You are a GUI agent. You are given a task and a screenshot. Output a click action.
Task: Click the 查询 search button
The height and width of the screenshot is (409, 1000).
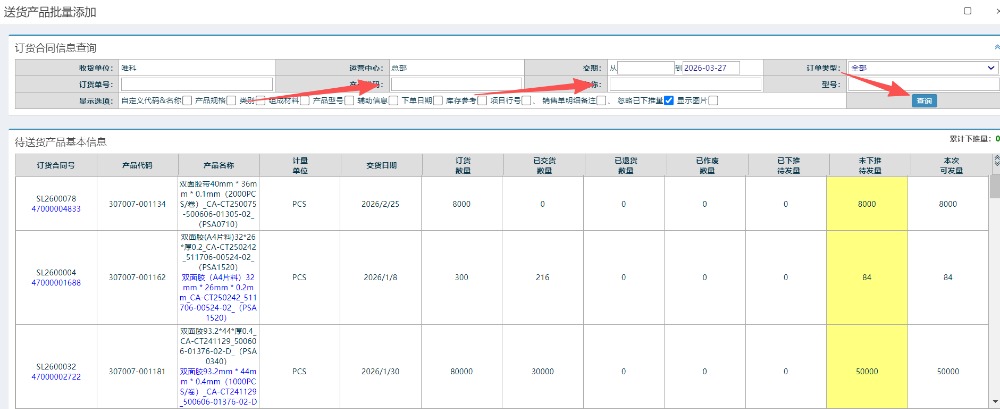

==

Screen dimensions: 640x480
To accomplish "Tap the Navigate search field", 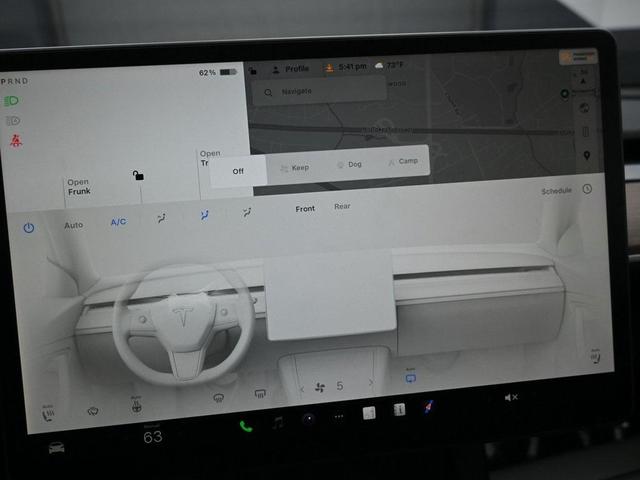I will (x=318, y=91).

...

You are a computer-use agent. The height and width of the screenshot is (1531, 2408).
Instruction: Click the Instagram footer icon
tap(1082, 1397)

SET EXERCISE:
Print the lines of the material word for word, from the line containing "You are a GUI" through the line containing "The height and width of the screenshot is (409, 1000).", including both of those lines.

SOLUTION:
You are a GUI agent. You are given a task and a screenshot. Output a click action.
Task: Click the 查询 search button
The height and width of the screenshot is (409, 1000).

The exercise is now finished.